[[ DOCUMENT SECTION, beginning ]]
The action plan has also identified 155 open spaces in urban areas and 191 spaces and public buildings that can be used for rescue and rehabilitation purposes. Likewise, mapping of existing financial and logistical resources in different provinces have also been conducted.
A working procedure for providing relief and financial assistance to families who have lost their houses to monsoon-related disasters is in place this time.
The action plan has also outlined activities and responsibilities for all the ministries and various agencies in all three tiers of the government.
Experts have welcomed the government’s preparedness this year.
“This year’s monsoon response plan should be welcomed because it shows some coordinated efforts among different agencies. This time, they have also worked on a monsoon action plan earlier, which is a positive step,” said Madhusudan Gautam, a disaster and resilience expert.
However, these are easier said than done.
“Information system is still not as smooth as it should be. Also, there is limited equipment,” said Pokharel.
Other challenges include localisation of the plan, supply of resources to remote areas, data accuracy and its timely availability and coordinating joint actions for immediate relief, according to Aryal.
The lack of sufficient budget seems to be a major issue, according to authorities who work in the field.
Yadav, the senior divisional engineer, said there is never enough budget for emergency operations.
“Nearly Rs1.42 billion has been demanded from the districts ranging from Rs1.5 million to Rs15 million for emergency work, but we have not received the budget for this monsoon season,” said Yadav.
[[ DOCUMENT SECTION, end ]]
### WHAT YOU WILL DO
1. Repeat word for word the portion of the monsoon preparedness passage starting with "Experts have welcomed" and going on through "in the field.".
2. Go on with the monsoon preparedness passage from the point where it stops.
[[ RECORDS SHOWN, beginning ]]
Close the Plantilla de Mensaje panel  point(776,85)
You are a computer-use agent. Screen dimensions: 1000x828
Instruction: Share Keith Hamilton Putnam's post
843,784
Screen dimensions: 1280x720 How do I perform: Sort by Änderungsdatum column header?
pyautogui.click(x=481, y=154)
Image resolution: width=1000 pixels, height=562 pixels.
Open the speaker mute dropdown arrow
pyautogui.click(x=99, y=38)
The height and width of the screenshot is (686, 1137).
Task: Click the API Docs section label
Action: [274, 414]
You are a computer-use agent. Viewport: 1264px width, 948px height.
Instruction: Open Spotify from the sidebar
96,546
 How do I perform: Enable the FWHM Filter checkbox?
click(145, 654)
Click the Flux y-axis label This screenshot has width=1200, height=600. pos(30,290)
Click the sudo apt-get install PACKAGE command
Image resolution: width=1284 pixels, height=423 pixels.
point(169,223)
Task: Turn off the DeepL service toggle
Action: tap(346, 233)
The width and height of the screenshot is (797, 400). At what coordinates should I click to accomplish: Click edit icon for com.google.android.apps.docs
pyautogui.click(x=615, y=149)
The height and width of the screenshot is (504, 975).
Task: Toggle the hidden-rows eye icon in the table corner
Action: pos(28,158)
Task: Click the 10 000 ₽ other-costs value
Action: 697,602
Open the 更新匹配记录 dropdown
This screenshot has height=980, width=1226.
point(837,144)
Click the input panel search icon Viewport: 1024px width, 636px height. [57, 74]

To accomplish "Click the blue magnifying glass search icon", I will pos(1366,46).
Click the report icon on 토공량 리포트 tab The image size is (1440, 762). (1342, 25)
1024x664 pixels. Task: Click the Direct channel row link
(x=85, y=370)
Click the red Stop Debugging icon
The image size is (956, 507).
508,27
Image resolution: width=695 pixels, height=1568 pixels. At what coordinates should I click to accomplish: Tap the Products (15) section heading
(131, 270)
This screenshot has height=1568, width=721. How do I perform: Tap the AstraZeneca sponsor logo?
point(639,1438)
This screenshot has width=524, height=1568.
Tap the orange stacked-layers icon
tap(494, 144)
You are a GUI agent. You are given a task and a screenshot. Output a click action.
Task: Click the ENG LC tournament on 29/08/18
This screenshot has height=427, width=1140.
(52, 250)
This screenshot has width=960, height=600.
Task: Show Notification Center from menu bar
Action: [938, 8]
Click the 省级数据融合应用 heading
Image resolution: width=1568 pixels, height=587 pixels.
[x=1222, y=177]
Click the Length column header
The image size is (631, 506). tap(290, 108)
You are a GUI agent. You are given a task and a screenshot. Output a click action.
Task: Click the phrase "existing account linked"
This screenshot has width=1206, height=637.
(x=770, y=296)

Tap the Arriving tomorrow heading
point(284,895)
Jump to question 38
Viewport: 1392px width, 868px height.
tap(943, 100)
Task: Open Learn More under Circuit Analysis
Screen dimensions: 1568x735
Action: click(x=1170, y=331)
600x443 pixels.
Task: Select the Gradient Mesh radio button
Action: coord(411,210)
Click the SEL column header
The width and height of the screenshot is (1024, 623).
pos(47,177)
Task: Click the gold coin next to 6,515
[[ RECORDS SHOWN, end ]]
### YOUR WRITTEN ANSWERS
1.
Experts have welcomed the government’s preparedness this year.
“This year’s monsoon response plan should be welcomed because it shows some coordinated efforts among different agencies. This time, they have also worked on a monsoon action plan earlier, which is a positive step,” said Madhusudan Gautam, a disaster and resilience expert.
However, these are easier said than done.
“Information system is still not as smooth as it should be. Also, there is limited equipment,” said Pokharel.
Other challenges include localisation of the plan, supply of resources to remote areas, data accuracy and its timely availability and coordinating joint actions for immediate relief, according to Aryal.
The lack of sufficient budget seems to be a major issue, according to authorities who work in the field.

2.
Funds seem to be an issue for Kushma Municipality too.
“We have made some preparations with the limited resources we have. The activities and benefits under the monsoon action plan reach the District Administration Office but we hardly get anything,” said Mayor Joshi. “When disaster strikes here, people lose their houses and are permanently displaced and require immediate relief. Budget is the main requirement.”
Like Kushma Municipality of Parbat, in Tilathi Koiladi Rural Municipality, Saptari, where flooding and inundation have been a perennial problem with the swelling of the Koshi and Khado rivers, budget is one of the major challenges.
However, river training programmes funded by the local government have largely minimised the risk of flooding in recent years, according to mayor Satish Kumar Singh.
He also says there are no funds from the central government to fight against monsoon-related disasters, making it difficult for carrying out disaster response and relief activities.
“Local units are burdened with too much work, but there is a limited budget,” Singh told the Post over the phone. “Half of the budget is spent on administrative purposes and programmes related to health, education, social development, leaving hardly anything for disaster preparedness and management. There should be a mechanism whereby a proportion of the budget of local governments must be spent exclusively for disaster preparedness and management.”
However, in Kathmandu, Pokharel said budget for carrying out rescue, response and recovery activities is not an issue.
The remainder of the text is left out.